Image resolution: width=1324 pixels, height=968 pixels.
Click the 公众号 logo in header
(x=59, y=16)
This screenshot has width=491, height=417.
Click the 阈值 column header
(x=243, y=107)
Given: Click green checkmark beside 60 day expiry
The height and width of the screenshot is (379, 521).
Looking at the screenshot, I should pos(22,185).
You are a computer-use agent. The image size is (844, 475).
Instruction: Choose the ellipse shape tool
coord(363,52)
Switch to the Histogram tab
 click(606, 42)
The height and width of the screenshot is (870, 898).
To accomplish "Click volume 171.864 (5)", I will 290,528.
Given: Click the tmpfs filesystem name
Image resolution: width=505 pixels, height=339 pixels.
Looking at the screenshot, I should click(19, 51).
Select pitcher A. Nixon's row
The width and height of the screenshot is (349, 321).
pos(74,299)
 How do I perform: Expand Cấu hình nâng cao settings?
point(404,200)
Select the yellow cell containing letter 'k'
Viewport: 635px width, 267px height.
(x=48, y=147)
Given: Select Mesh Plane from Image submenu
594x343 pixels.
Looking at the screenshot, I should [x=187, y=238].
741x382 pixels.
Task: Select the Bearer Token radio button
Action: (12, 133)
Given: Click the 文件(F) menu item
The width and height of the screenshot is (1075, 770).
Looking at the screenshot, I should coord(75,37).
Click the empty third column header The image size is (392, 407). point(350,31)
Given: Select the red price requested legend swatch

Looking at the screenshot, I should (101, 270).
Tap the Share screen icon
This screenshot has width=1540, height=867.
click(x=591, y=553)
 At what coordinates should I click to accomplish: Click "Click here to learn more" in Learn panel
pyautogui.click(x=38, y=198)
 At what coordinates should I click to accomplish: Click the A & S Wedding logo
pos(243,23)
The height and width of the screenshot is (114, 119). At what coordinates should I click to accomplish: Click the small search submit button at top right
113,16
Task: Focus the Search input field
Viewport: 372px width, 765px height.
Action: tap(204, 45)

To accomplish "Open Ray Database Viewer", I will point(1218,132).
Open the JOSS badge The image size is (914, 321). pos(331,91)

**Short exercise**
Rewrite the lines above as a Markdown table with a Row column that numbers each line and a Line column that holds it, leaving out blank lines.

**The answer**
| Row | Line |
|---|---|
| 1 | Image resolution: width=1324 pixels, height=968 pixels. |
| 2 | Click the 公众号 logo in header |
| 3 | (x=59, y=16) |
| 4 | This screenshot has width=491, height=417. |
| 5 | Click the 阈值 column header |
| 6 | (x=243, y=107) |
| 7 | Given: Click green checkmark beside 60 day expiry |
| 8 | The height and width of the screenshot is (379, 521). |
| 9 | Looking at the screenshot, I should pos(22,185). |
| 10 | You are a computer-use agent. The image size is (844, 475). |
| 11 | Instruction: Choose the ellipse shape tool |
| 12 | coord(363,52) |
| 13 | Switch to the Histogram tab |
| 14 |  click(606, 42) |
| 15 | The height and width of the screenshot is (870, 898). |
| 16 | To accomplish "Click volume 171.864 (5)", I will 290,528. |
| 17 | Given: Click the tmpfs filesystem name |
| 18 | Image resolution: width=505 pixels, height=339 pixels. |
| 19 | Looking at the screenshot, I should click(19, 51). |
| 20 | Select pitcher A. Nixon's row |
| 21 | The width and height of the screenshot is (349, 321). |
| 22 | pos(74,299) |
| 23 |  How do I perform: Expand Cấu hình nâng cao settings? |
| 24 | point(404,200) |
| 25 | Select the yellow cell containing letter 'k' |
| 26 | Viewport: 635px width, 267px height. |
| 27 | (x=48, y=147) |
| 28 | Given: Select Mesh Plane from Image submenu |
| 29 | 594x343 pixels. |
| 30 | Looking at the screenshot, I should [x=187, y=238]. |
| 31 | 741x382 pixels. |
| 32 | Task: Select the Bearer Token radio button |
| 33 | Action: (12, 133) |
| 34 | Given: Click the 文件(F) menu item |
| 35 | The width and height of the screenshot is (1075, 770). |
| 36 | Looking at the screenshot, I should coord(75,37). |
| 37 | Click the empty third column header The image size is (392, 407). point(350,31) |
| 38 | Given: Select the red price requested legend swatch |
| 39 | Looking at the screenshot, I should (101, 270). |
| 40 | Tap the Share screen icon |
| 41 | This screenshot has width=1540, height=867. |
| 42 | click(x=591, y=553) |
| 43 |  At what coordinates should I click to accomplish: Click "Click here to learn more" in Learn panel |
| 44 | pyautogui.click(x=38, y=198) |
| 45 |  At what coordinates should I click to accomplish: Click the A & S Wedding logo |
| 46 | pos(243,23) |
| 47 | The height and width of the screenshot is (114, 119). At what coordinates should I click to accomplish: Click the small search submit button at top right |
| 48 | 113,16 |
| 49 | Task: Focus the Search input field |
| 50 | Viewport: 372px width, 765px height. |
| 51 | Action: tap(204, 45) |
| 52 | To accomplish "Open Ray Database Viewer", I will point(1218,132). |
| 53 | Open the JOSS badge The image size is (914, 321). pos(331,91) |